→ **What you will do**
Your task is to transcribe exactly, and only, the lines running from the one with "The width and" to the end of the listing below, inclusive, with every picture left out.

→ **Task material**
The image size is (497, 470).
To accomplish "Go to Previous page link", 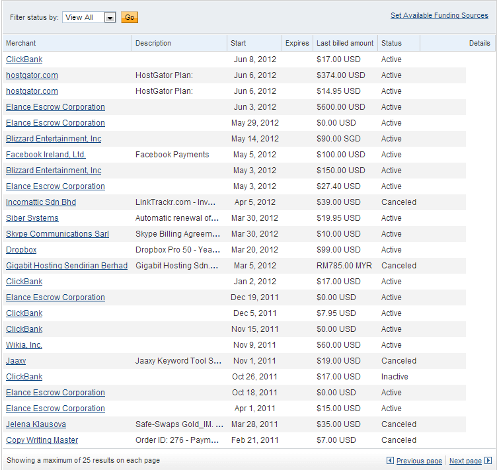I will tap(419, 461).
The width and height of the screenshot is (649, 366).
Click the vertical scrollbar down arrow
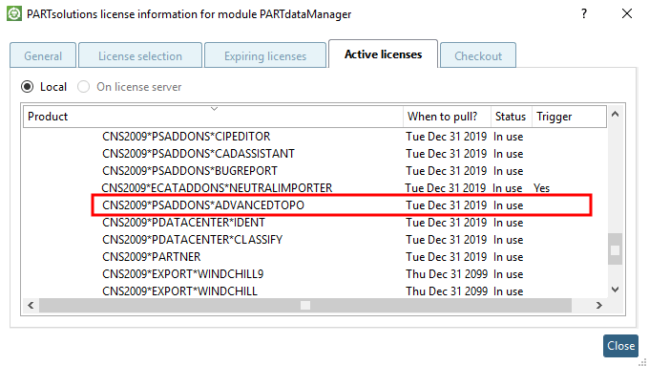click(615, 290)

→ **Response box**
The width and height of the screenshot is (649, 366).
Click the vertical scrollbar down arrow
click(615, 290)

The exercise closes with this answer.